_Instructions to follow_
Your answer must be the lines from the start of the records through the line with "유튜브 채널 (477, 2533)", exactly as written, without the pictures.

_Information supplied_

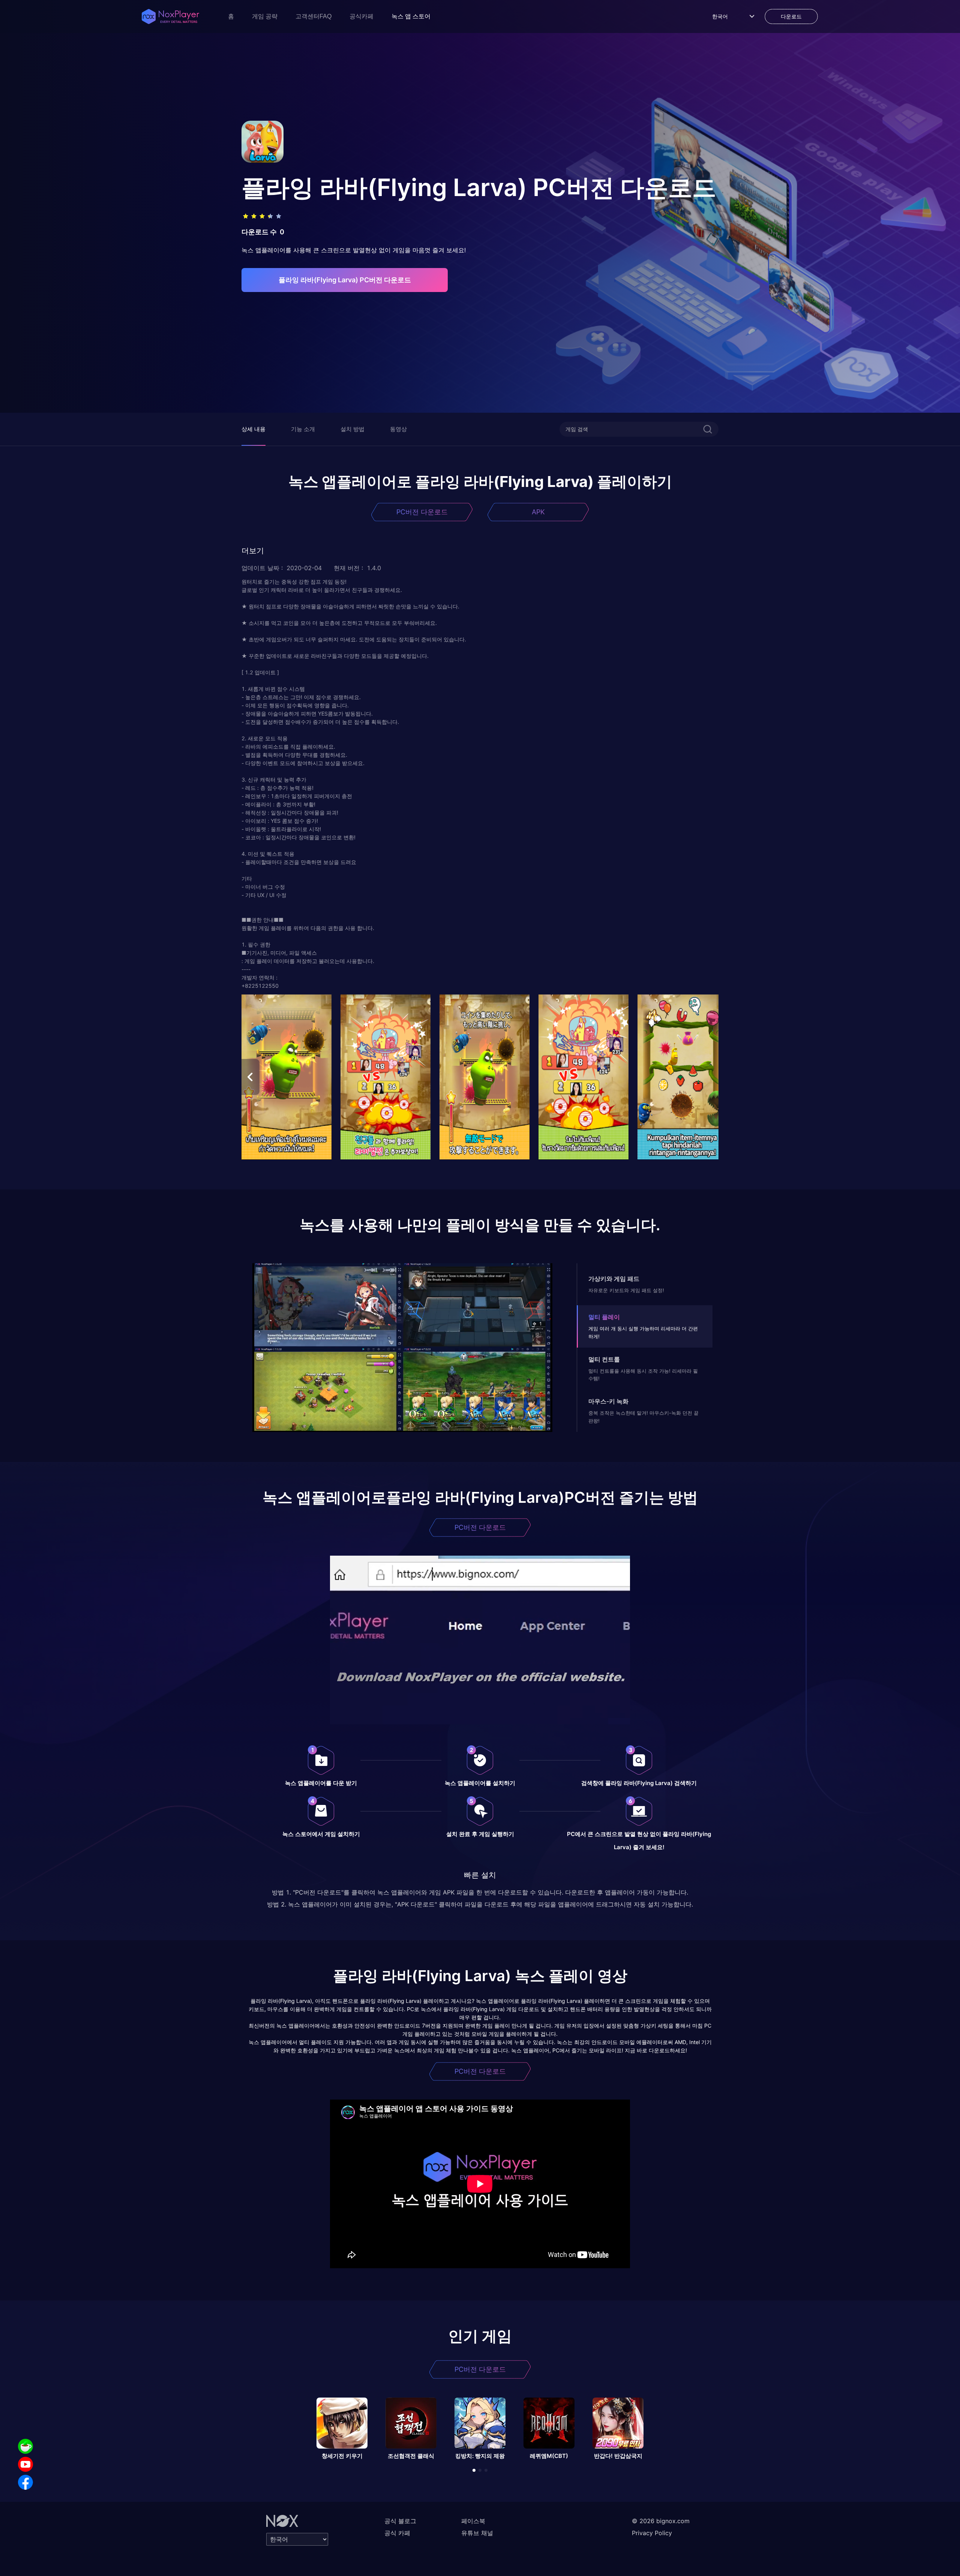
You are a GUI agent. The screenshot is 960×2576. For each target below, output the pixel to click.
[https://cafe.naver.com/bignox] (25, 2446)
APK (538, 512)
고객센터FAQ (314, 16)
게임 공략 (265, 16)
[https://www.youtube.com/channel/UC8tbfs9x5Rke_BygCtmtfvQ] (25, 2464)
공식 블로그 (400, 2521)
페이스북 (473, 2521)
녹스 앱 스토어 (411, 16)
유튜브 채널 (477, 2533)
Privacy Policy (652, 2533)
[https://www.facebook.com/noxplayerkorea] (25, 2482)
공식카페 (362, 16)
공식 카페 (397, 2533)
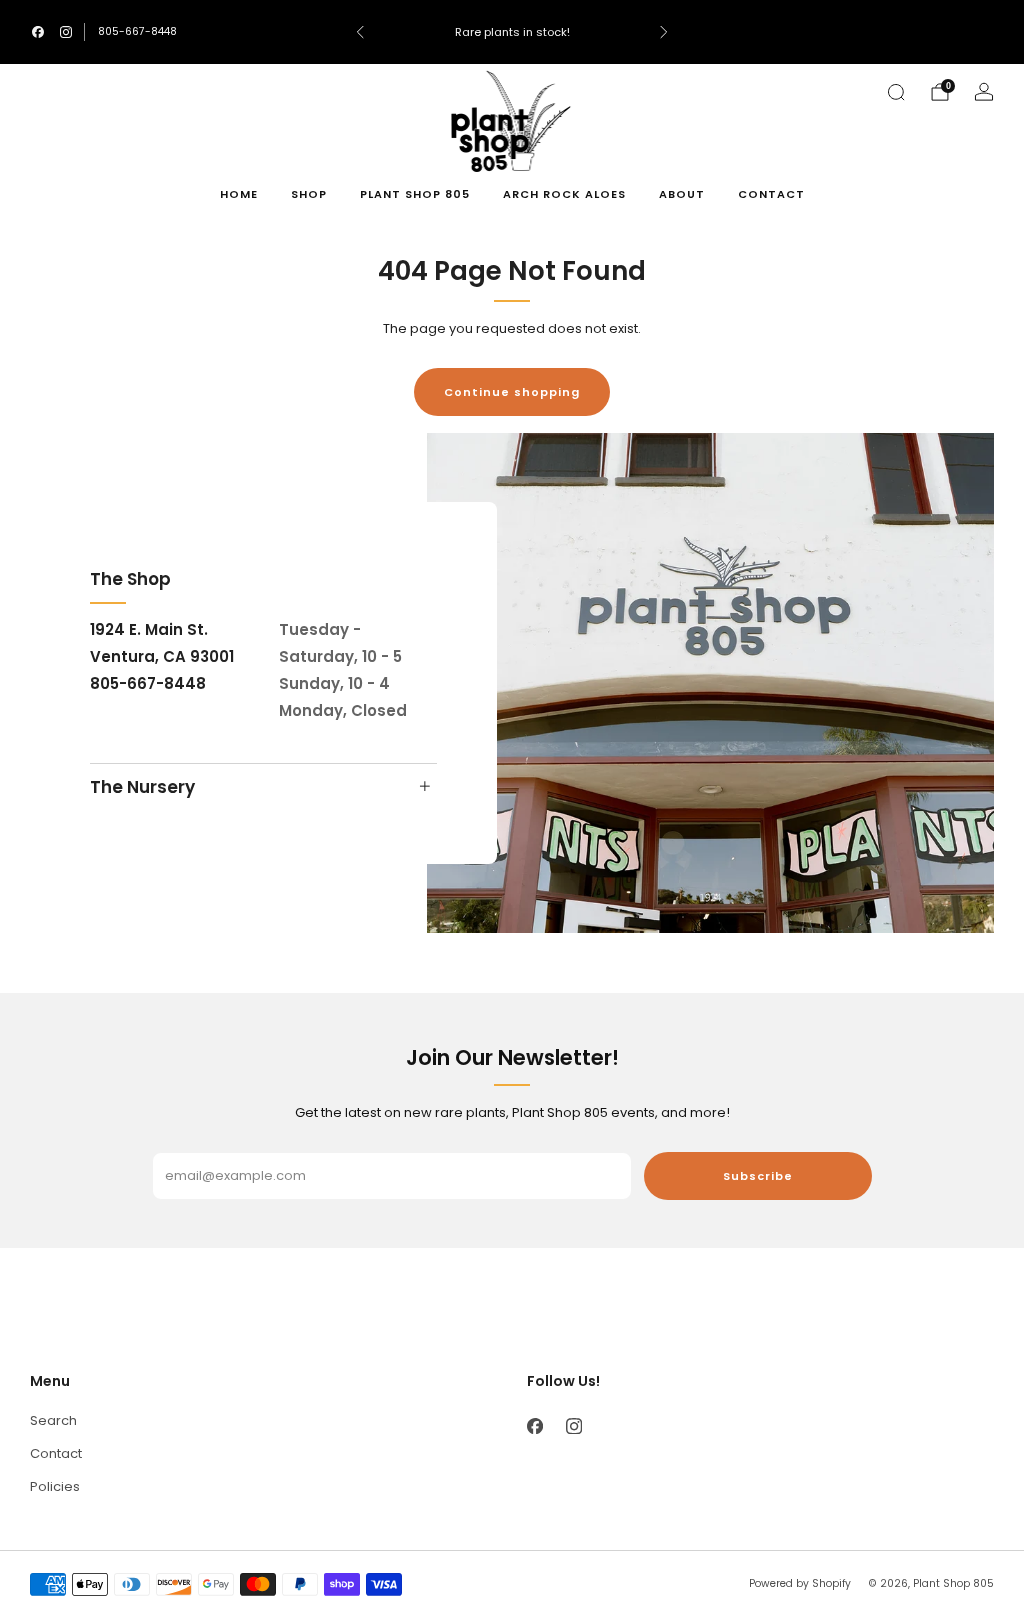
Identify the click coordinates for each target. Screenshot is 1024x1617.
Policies (55, 1486)
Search (53, 1420)
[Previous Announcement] (360, 32)
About (682, 194)
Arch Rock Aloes (564, 194)
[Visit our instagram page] (66, 32)
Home (239, 194)
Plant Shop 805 (415, 194)
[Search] (896, 92)
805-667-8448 (137, 31)
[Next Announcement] (664, 32)
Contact (771, 194)
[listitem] (512, 32)
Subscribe (758, 1176)
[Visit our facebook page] (38, 32)
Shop (309, 194)
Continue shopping (512, 392)
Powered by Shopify (800, 1583)
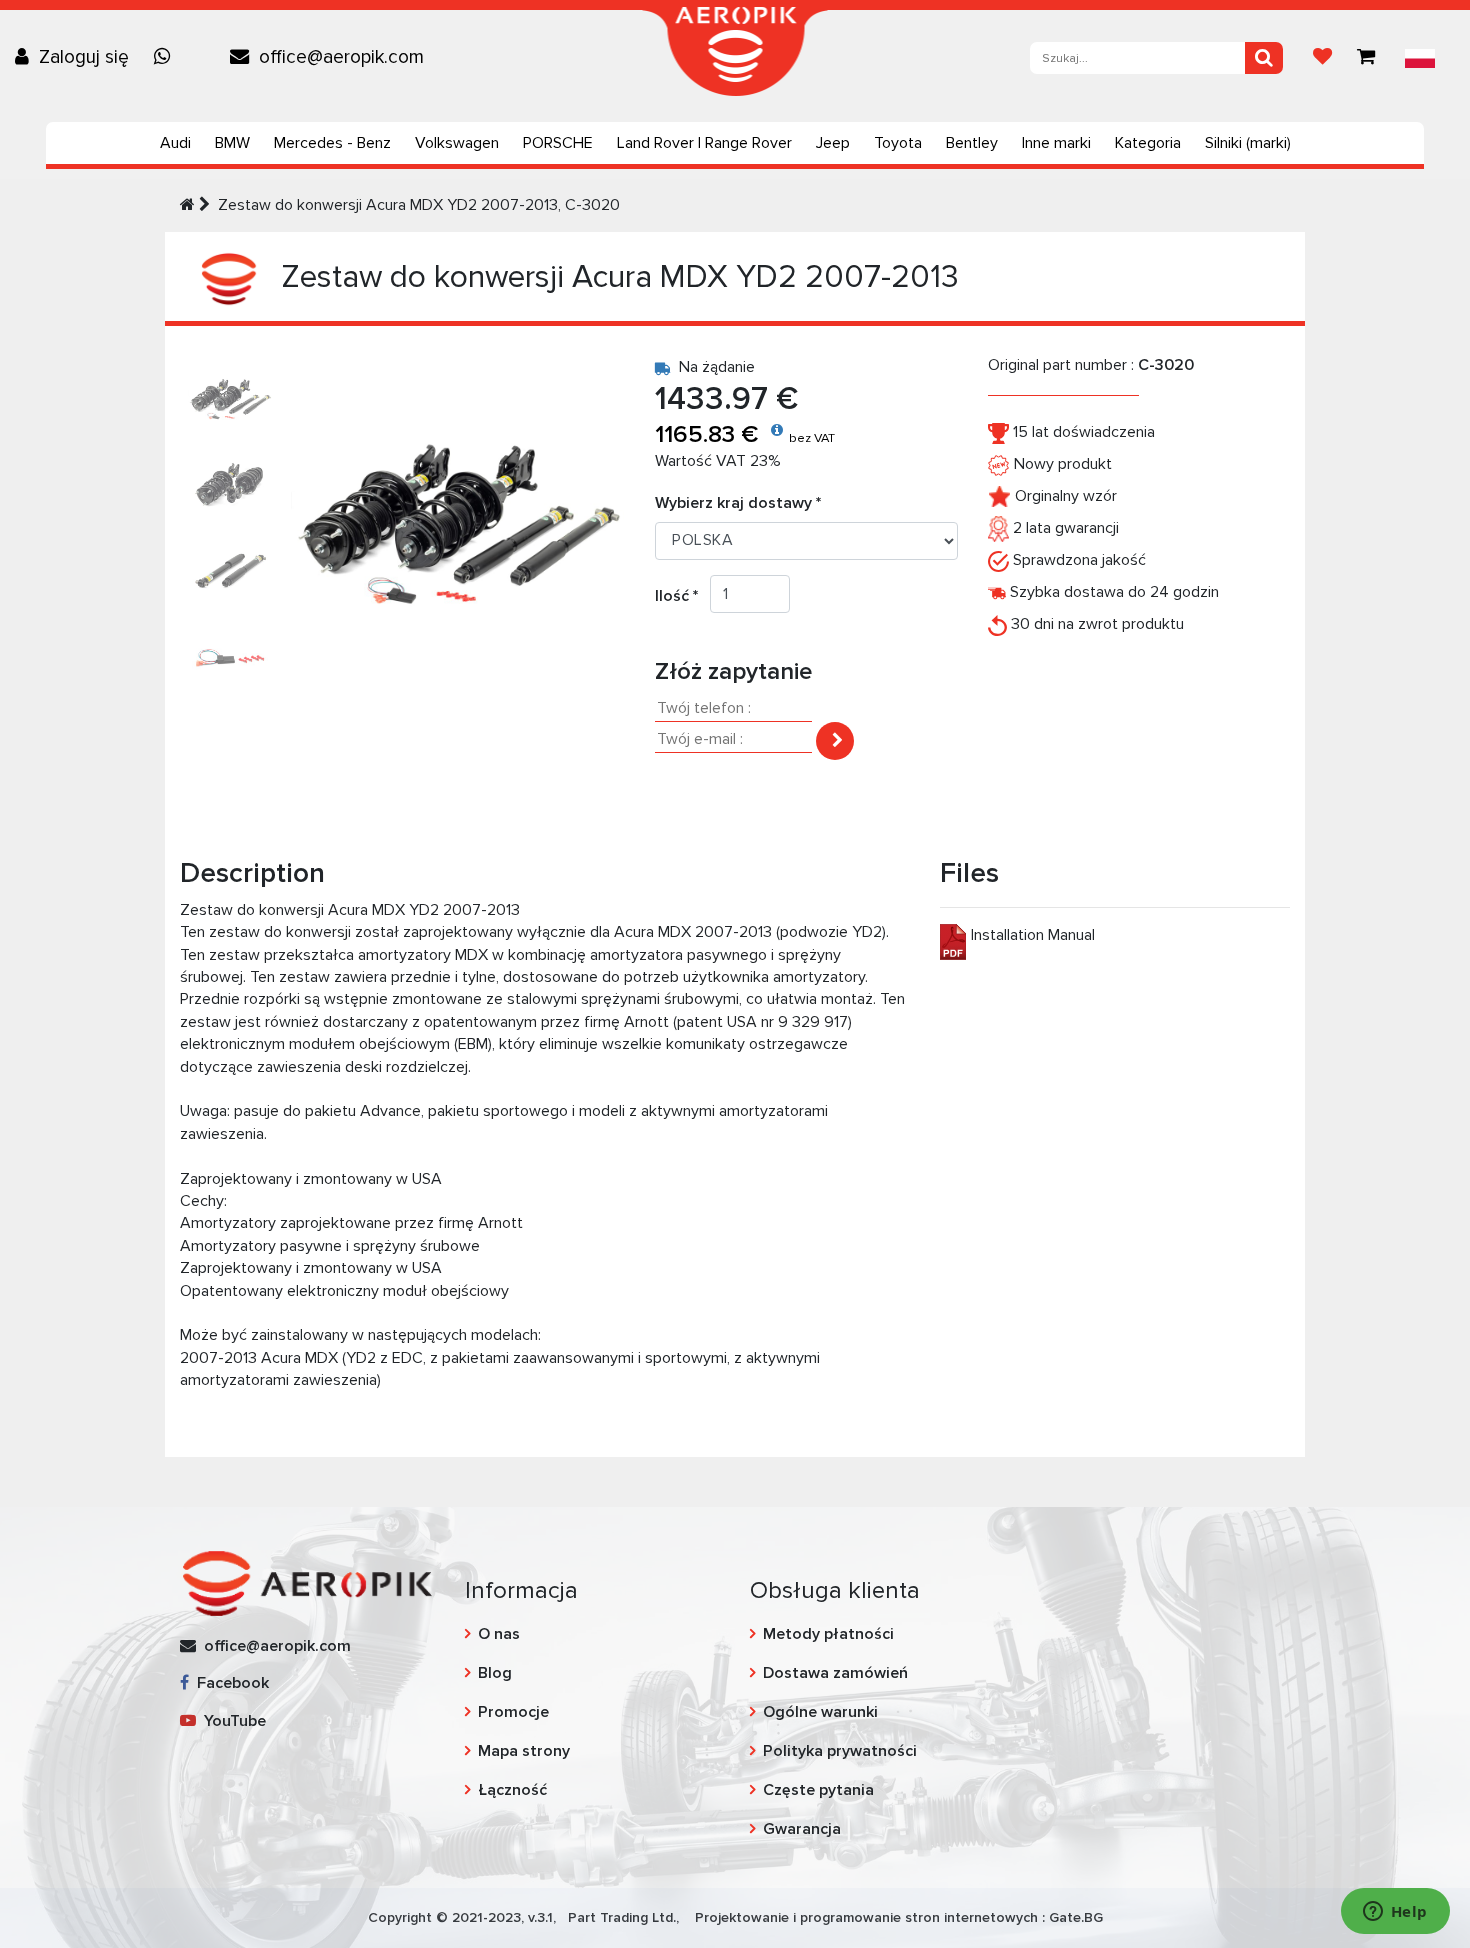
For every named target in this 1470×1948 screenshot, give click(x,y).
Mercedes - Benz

_Response_
You are a GUI agent. The screenshot is 960×2576. For each target below, output the pixel to click.
[https://cafe.naver.com/bignox] (25, 2446)
APK (538, 512)
고객센터FAQ (314, 16)
게임 공략 (265, 16)
[https://www.youtube.com/channel/UC8tbfs9x5Rke_BygCtmtfvQ] (25, 2464)
공식 블로그 (400, 2521)
페이스북 (473, 2521)
녹스 앱 스토어 (411, 16)
유튜브 채널 (477, 2533)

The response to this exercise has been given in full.